We all knew Sherlock Holmes was a strange boy. Us, as in the bus drivers. There were only five of us, one for each day of the week, but we were a close bunch and had brunch on Friday afternoons, the ones who didn't have other jobs, that is. One thing we all noted was Sherlock Holmes. Everyday he would tear home in a flash as soon as the bus stopped, streaking down the street.

We had heard that he had an extra person in his house, a boy a few years older than him, about 14, and who didn't have any family. He was a refugee from a war zone. He spoke English, but he didn't go to school. His stay there was supposed to be very temporary, but it had been a year already.

Unlike other children, Sherlock didn't talk about his home life, just ran home as fast as possible. It was a mystery to all. No one knew anything about Holmes or Watson. Unknowing, we laughed at him trying to get home in such a hurry. "What could be the rush?" We thought. Everyday, without fail, he sprinted from the bus stop. Until one day.

The whole year, he had never missed a single day of school. Then one Monday, he didn't show up. Not for any of us. For a week, he was gone. The following Monday he returned. He didn't run home that say. He dragged his feet as long as possible, trudging down the sidewalk, head cast downwards. It was that night that I read in the paper the most horrible thing I had ever seen.

"War Refugee Commits Suicide!" I snatched the paper up, breathing heavily. As I scanned the paper, my stomach sank lower and lower, bile rising up in my throat.
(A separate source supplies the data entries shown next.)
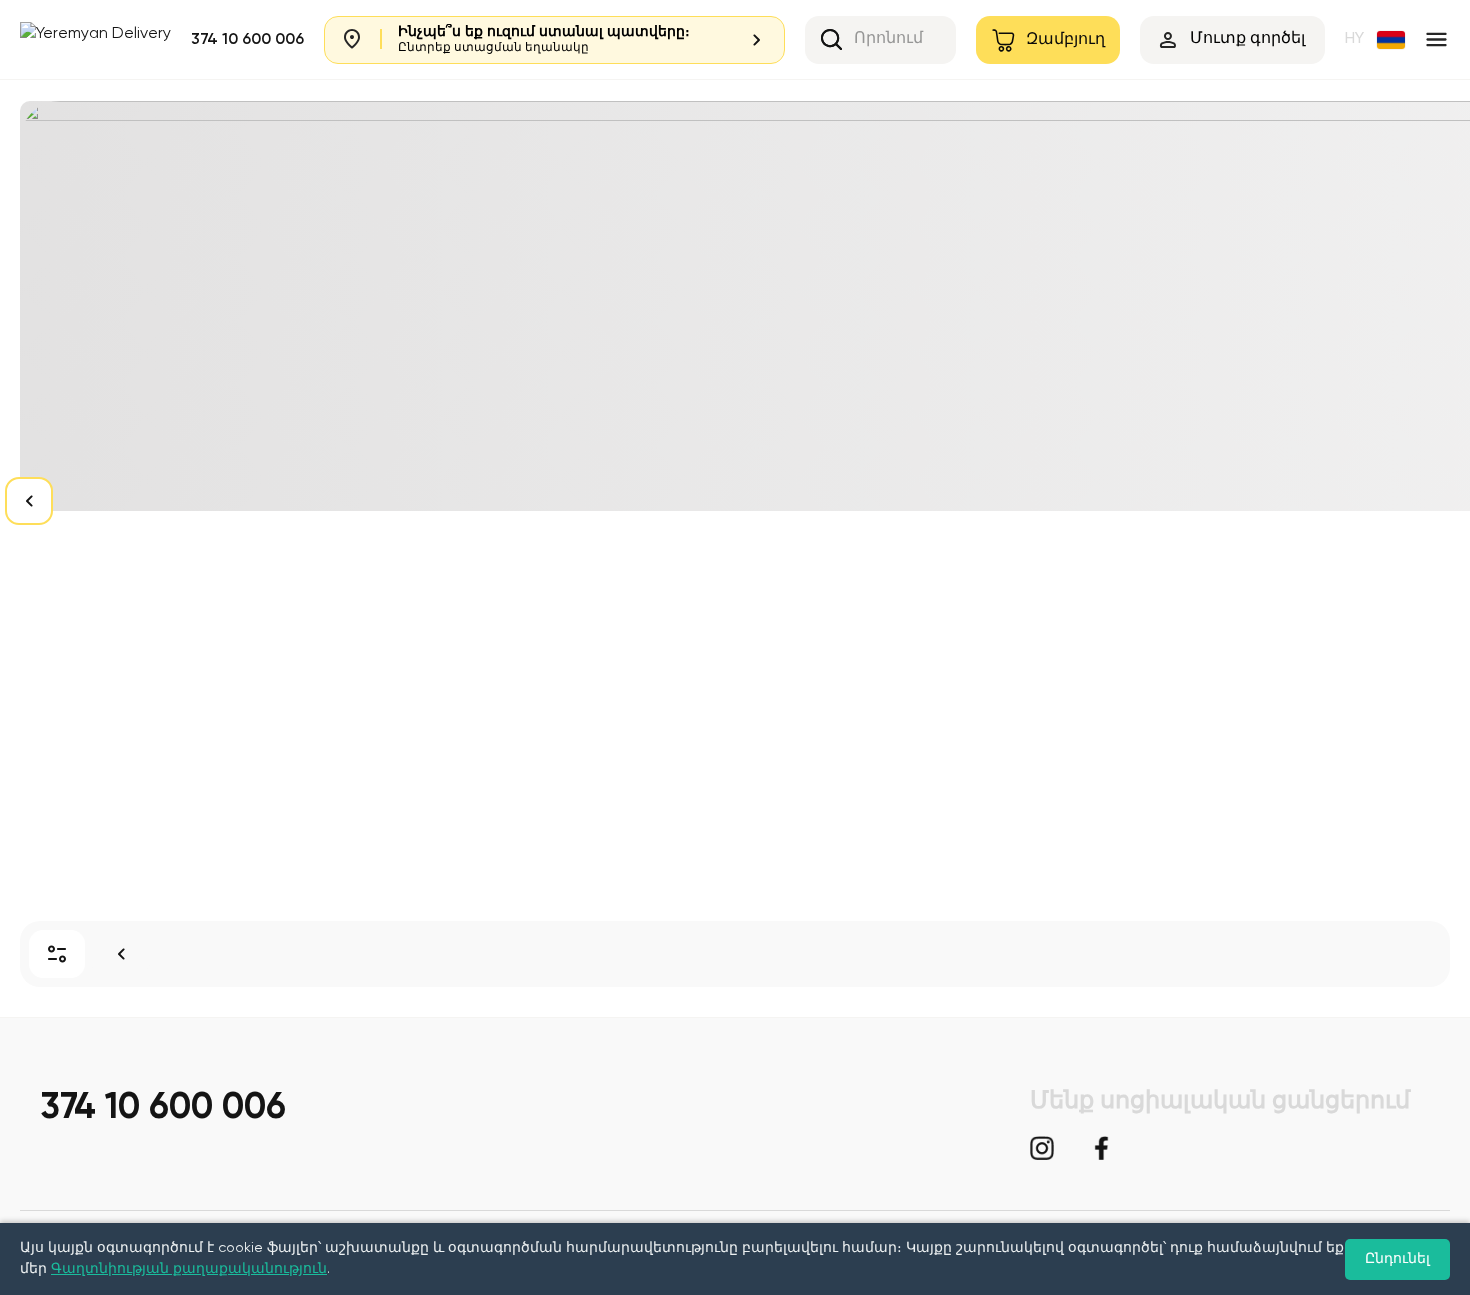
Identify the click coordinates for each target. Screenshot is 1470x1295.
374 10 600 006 (247, 40)
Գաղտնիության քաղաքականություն (189, 1269)
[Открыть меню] (1436, 39)
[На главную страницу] (121, 954)
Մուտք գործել (1247, 39)
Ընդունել (1397, 1259)
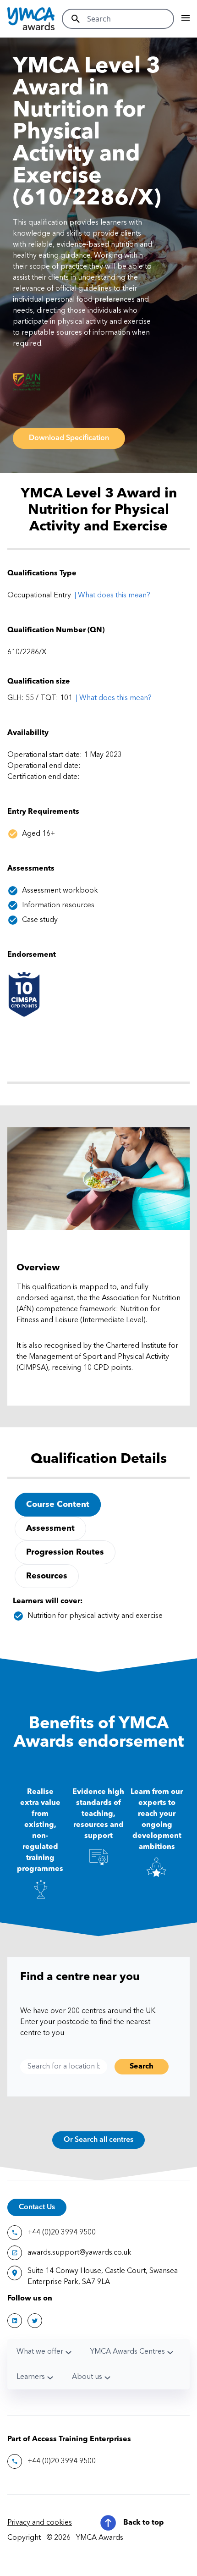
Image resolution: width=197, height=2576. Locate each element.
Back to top (143, 2522)
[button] (114, 698)
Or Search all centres (98, 2140)
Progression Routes (65, 1552)
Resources (46, 1576)
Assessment (50, 1528)
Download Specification (69, 438)
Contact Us (37, 2207)
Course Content (57, 1504)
"A new addition to the Holmes family recently lost his battle with untreated PTSD and depression. John Watson, a 15 year old boy has been depressed for years, reports the Holmes family. No one in the family said they knew about, even going so far as to disregard their 12 year old son, Sherlock's requests for help. 'I just wish I had known earlier,' sobs Mrs. Holmes. The youngest Holmes does not comment."

This was why he had run home. He had known about John and had sprinted in an attempt to catch him before anything like this had happened. And we had laughed at him. The next day he walked home. And the next and the next and the next and the next. Until one day he didn't show up to school. Not the next day either. Or the next or the next or the next or the next.

The paper that month was full of tragic headlines.